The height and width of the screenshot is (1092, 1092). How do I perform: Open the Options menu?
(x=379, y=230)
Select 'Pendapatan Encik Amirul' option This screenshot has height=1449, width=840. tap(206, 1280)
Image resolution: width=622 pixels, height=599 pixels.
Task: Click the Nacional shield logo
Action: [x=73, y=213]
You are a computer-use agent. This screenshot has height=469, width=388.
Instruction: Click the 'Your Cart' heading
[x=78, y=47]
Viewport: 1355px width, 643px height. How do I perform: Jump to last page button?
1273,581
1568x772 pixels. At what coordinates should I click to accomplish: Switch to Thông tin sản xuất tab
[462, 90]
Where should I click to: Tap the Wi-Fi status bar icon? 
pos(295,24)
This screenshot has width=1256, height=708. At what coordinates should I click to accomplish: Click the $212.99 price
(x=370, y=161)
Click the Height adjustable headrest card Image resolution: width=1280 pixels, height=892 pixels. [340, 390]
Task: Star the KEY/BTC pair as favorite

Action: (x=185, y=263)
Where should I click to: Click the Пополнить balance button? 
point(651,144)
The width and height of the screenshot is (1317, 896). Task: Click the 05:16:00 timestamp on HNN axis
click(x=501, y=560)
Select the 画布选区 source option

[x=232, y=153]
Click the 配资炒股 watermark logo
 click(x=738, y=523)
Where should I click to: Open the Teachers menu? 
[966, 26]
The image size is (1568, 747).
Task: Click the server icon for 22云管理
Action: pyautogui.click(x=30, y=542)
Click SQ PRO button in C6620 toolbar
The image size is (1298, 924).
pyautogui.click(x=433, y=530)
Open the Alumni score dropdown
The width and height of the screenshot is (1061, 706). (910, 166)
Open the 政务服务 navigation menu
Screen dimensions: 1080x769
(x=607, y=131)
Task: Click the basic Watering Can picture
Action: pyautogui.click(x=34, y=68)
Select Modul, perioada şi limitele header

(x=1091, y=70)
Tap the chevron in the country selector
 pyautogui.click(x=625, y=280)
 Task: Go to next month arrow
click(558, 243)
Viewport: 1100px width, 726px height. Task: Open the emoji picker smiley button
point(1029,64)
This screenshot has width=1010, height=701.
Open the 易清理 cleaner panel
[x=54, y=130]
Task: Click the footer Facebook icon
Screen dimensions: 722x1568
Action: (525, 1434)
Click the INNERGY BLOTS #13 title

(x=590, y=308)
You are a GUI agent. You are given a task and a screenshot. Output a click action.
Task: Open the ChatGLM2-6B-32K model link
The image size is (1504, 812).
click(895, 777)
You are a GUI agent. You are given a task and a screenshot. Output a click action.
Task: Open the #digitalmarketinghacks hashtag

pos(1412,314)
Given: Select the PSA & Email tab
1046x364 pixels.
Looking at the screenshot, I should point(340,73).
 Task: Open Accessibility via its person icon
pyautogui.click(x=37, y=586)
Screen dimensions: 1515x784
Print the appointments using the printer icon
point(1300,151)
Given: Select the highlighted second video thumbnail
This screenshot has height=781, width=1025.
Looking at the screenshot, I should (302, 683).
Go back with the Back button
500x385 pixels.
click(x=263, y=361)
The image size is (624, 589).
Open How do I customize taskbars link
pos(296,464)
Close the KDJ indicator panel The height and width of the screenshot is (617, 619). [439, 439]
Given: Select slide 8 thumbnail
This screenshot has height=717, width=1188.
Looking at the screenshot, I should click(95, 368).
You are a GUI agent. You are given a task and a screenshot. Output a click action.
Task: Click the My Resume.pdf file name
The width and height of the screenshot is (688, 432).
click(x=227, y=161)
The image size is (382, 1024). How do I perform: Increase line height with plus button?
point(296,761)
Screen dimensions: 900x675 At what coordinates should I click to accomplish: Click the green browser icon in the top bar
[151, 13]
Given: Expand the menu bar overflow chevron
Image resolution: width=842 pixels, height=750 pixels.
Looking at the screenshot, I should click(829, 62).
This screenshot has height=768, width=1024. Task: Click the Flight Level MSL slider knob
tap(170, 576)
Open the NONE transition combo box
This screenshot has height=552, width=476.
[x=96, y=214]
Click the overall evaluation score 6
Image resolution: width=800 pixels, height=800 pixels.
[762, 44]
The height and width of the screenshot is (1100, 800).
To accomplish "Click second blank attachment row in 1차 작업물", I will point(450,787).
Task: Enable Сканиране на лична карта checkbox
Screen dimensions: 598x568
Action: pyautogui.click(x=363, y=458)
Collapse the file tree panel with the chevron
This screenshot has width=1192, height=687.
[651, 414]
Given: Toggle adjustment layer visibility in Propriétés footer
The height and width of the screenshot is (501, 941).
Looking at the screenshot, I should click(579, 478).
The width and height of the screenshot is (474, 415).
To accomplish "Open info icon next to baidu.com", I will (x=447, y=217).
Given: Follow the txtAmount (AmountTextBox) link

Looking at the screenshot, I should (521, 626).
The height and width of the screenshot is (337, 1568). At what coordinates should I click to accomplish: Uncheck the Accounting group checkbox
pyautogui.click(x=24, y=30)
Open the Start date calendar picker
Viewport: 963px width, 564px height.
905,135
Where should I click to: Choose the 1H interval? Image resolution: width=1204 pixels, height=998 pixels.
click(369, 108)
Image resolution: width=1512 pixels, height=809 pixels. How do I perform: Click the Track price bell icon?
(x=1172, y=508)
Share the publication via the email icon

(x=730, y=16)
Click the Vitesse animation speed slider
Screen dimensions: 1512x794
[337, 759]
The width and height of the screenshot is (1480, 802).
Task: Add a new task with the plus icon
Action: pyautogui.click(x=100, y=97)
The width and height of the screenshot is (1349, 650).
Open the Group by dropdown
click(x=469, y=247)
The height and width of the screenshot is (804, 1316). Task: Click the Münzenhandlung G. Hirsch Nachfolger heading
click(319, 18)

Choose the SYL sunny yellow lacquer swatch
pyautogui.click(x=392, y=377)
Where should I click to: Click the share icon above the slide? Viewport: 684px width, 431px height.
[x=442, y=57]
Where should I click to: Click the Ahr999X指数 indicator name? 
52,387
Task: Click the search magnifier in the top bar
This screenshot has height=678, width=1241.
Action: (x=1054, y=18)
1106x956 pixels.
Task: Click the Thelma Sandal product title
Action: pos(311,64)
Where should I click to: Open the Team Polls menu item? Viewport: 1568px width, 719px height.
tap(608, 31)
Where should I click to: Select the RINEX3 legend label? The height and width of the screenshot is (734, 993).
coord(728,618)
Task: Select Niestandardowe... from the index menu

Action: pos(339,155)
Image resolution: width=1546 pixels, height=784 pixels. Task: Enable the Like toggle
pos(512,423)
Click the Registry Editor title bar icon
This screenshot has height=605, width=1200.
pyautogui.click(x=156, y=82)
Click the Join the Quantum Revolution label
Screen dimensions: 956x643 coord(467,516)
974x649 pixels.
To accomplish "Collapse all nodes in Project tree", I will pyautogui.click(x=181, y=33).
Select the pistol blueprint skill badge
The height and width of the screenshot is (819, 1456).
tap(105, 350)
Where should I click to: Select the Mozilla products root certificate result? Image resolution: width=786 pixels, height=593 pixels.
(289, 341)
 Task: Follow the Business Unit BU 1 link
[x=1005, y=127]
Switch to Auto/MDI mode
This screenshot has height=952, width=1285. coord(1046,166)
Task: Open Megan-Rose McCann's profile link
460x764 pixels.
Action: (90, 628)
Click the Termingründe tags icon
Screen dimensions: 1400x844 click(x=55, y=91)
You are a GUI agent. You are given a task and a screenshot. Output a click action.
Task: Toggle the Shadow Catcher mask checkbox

_ _ _

◆ Aim of the exercise
Please print all of the material again with no alteration.

◆ Exercise answer
The height and width of the screenshot is (1092, 1092). How do I perform: Open the Options menu?
(x=379, y=230)
Select 'Pendapatan Encik Amirul' option This screenshot has height=1449, width=840. tap(206, 1280)
Image resolution: width=622 pixels, height=599 pixels.
Task: Click the Nacional shield logo
Action: [x=73, y=213]
You are a computer-use agent. This screenshot has height=469, width=388.
Instruction: Click the 'Your Cart' heading
[x=78, y=47]
Viewport: 1355px width, 643px height. How do I perform: Jump to last page button?
1273,581
1568x772 pixels. At what coordinates should I click to accomplish: Switch to Thông tin sản xuất tab
[462, 90]
Where should I click to: Tap the Wi-Fi status bar icon? 
pos(295,24)
This screenshot has width=1256, height=708. At what coordinates should I click to accomplish: Click the $212.99 price
(x=370, y=161)
Click the Height adjustable headrest card Image resolution: width=1280 pixels, height=892 pixels. [340, 390]
Task: Star the KEY/BTC pair as favorite

Action: (x=185, y=263)
Where should I click to: Click the Пополнить balance button? 
point(651,144)
The width and height of the screenshot is (1317, 896). Task: Click the 05:16:00 timestamp on HNN axis
click(x=501, y=560)
Select the 画布选区 source option

[x=232, y=153]
Click the 配资炒股 watermark logo
 click(x=738, y=523)
Where should I click to: Open the Teachers menu? 
[966, 26]
The image size is (1568, 747).
Task: Click the server icon for 22云管理
Action: pyautogui.click(x=30, y=542)
Click SQ PRO button in C6620 toolbar
The image size is (1298, 924).
pyautogui.click(x=433, y=530)
Open the Alumni score dropdown
The width and height of the screenshot is (1061, 706). (910, 166)
Open the 政务服务 navigation menu
Screen dimensions: 1080x769
(x=607, y=131)
Task: Click the basic Watering Can picture
Action: pyautogui.click(x=34, y=68)
Select Modul, perioada şi limitele header

(x=1091, y=70)
Tap the chevron in the country selector
 pyautogui.click(x=625, y=280)
 Task: Go to next month arrow
click(558, 243)
Viewport: 1100px width, 726px height. Task: Open the emoji picker smiley button
point(1029,64)
This screenshot has width=1010, height=701.
Open the 易清理 cleaner panel
[x=54, y=130]
Task: Click the footer Facebook icon
Screen dimensions: 722x1568
Action: (525, 1434)
Click the INNERGY BLOTS #13 title

(x=590, y=308)
You are a GUI agent. You are given a task and a screenshot. Output a click action.
Task: Open the ChatGLM2-6B-32K model link
The image size is (1504, 812).
click(895, 777)
You are a GUI agent. You are given a task and a screenshot. Output a click action.
Task: Open the #digitalmarketinghacks hashtag

pos(1412,314)
Given: Select the PSA & Email tab
1046x364 pixels.
Looking at the screenshot, I should point(340,73).
 Task: Open Accessibility via its person icon
pyautogui.click(x=37, y=586)
Screen dimensions: 1515x784
Print the appointments using the printer icon
point(1300,151)
Given: Select the highlighted second video thumbnail
This screenshot has height=781, width=1025.
Looking at the screenshot, I should (302, 683).
Go back with the Back button
500x385 pixels.
click(x=263, y=361)
The image size is (624, 589).
Open How do I customize taskbars link
pos(296,464)
Close the KDJ indicator panel The height and width of the screenshot is (617, 619). [439, 439]
Given: Select slide 8 thumbnail
This screenshot has height=717, width=1188.
Looking at the screenshot, I should click(95, 368).
You are a GUI agent. You are given a task and a screenshot. Output a click action.
Task: Click the My Resume.pdf file name
The width and height of the screenshot is (688, 432).
click(x=227, y=161)
The image size is (382, 1024). How do I perform: Increase line height with plus button?
point(296,761)
Screen dimensions: 900x675 At what coordinates should I click to accomplish: Click the green browser icon in the top bar
[151, 13]
Given: Expand the menu bar overflow chevron
Image resolution: width=842 pixels, height=750 pixels.
Looking at the screenshot, I should click(829, 62).
This screenshot has height=768, width=1024. Task: Click the Flight Level MSL slider knob
tap(170, 576)
Open the NONE transition combo box
This screenshot has height=552, width=476.
[x=96, y=214]
Click the overall evaluation score 6
Image resolution: width=800 pixels, height=800 pixels.
[762, 44]
The height and width of the screenshot is (1100, 800).
To accomplish "Click second blank attachment row in 1차 작업물", I will point(450,787).
Task: Enable Сканиране на лична карта checkbox
Screen dimensions: 598x568
Action: pyautogui.click(x=363, y=458)
Collapse the file tree panel with the chevron
This screenshot has width=1192, height=687.
[651, 414]
Given: Toggle adjustment layer visibility in Propriétés footer
The height and width of the screenshot is (501, 941).
Looking at the screenshot, I should click(579, 478).
The width and height of the screenshot is (474, 415).
To accomplish "Open info icon next to baidu.com", I will (x=447, y=217).
Given: Follow the txtAmount (AmountTextBox) link

Looking at the screenshot, I should (521, 626).
The height and width of the screenshot is (337, 1568). At what coordinates should I click to accomplish: Uncheck the Accounting group checkbox
pyautogui.click(x=24, y=30)
Open the Start date calendar picker
Viewport: 963px width, 564px height.
905,135
Where should I click to: Choose the 1H interval? Image resolution: width=1204 pixels, height=998 pixels.
click(369, 108)
Image resolution: width=1512 pixels, height=809 pixels. How do I perform: Click the Track price bell icon?
(x=1172, y=508)
Share the publication via the email icon

(x=730, y=16)
Click the Vitesse animation speed slider
Screen dimensions: 1512x794
[337, 759]
The width and height of the screenshot is (1480, 802).
Task: Add a new task with the plus icon
Action: pyautogui.click(x=100, y=97)
The width and height of the screenshot is (1349, 650).
Open the Group by dropdown
click(x=469, y=247)
The height and width of the screenshot is (804, 1316). Task: Click the Münzenhandlung G. Hirsch Nachfolger heading
click(319, 18)

Choose the SYL sunny yellow lacquer swatch
pyautogui.click(x=392, y=377)
Where should I click to: Click the share icon above the slide? Viewport: 684px width, 431px height.
[x=442, y=57]
Where should I click to: Click the Ahr999X指数 indicator name? 
52,387
Task: Click the search magnifier in the top bar
This screenshot has height=678, width=1241.
Action: (x=1054, y=18)
1106x956 pixels.
Task: Click the Thelma Sandal product title
Action: pos(311,64)
Where should I click to: Open the Team Polls menu item? Viewport: 1568px width, 719px height.
tap(608, 31)
Where should I click to: Select the RINEX3 legend label? The height and width of the screenshot is (734, 993).
coord(728,618)
Task: Select Niestandardowe... from the index menu

Action: pos(339,155)
Image resolution: width=1546 pixels, height=784 pixels. Task: Enable the Like toggle
pos(512,423)
Click the Registry Editor title bar icon
This screenshot has height=605, width=1200.
pyautogui.click(x=156, y=82)
Click the Join the Quantum Revolution label
Screen dimensions: 956x643 coord(467,516)
974x649 pixels.
To accomplish "Collapse all nodes in Project tree", I will pyautogui.click(x=181, y=33).
Select the pistol blueprint skill badge
The height and width of the screenshot is (819, 1456).
tap(105, 350)
Where should I click to: Select the Mozilla products root certificate result? Image resolution: width=786 pixels, height=593 pixels.
(289, 341)
 Task: Follow the Business Unit BU 1 link
[x=1005, y=127]
Switch to Auto/MDI mode
This screenshot has height=952, width=1285. coord(1046,166)
Task: Open Megan-Rose McCann's profile link
460x764 pixels.
Action: (90, 628)
Click the Termingründe tags icon
Screen dimensions: 1400x844 click(x=55, y=91)
You are a GUI agent. You are given a task and a screenshot. Output a click action.
Task: Toggle the Shadow Catcher mask checkbox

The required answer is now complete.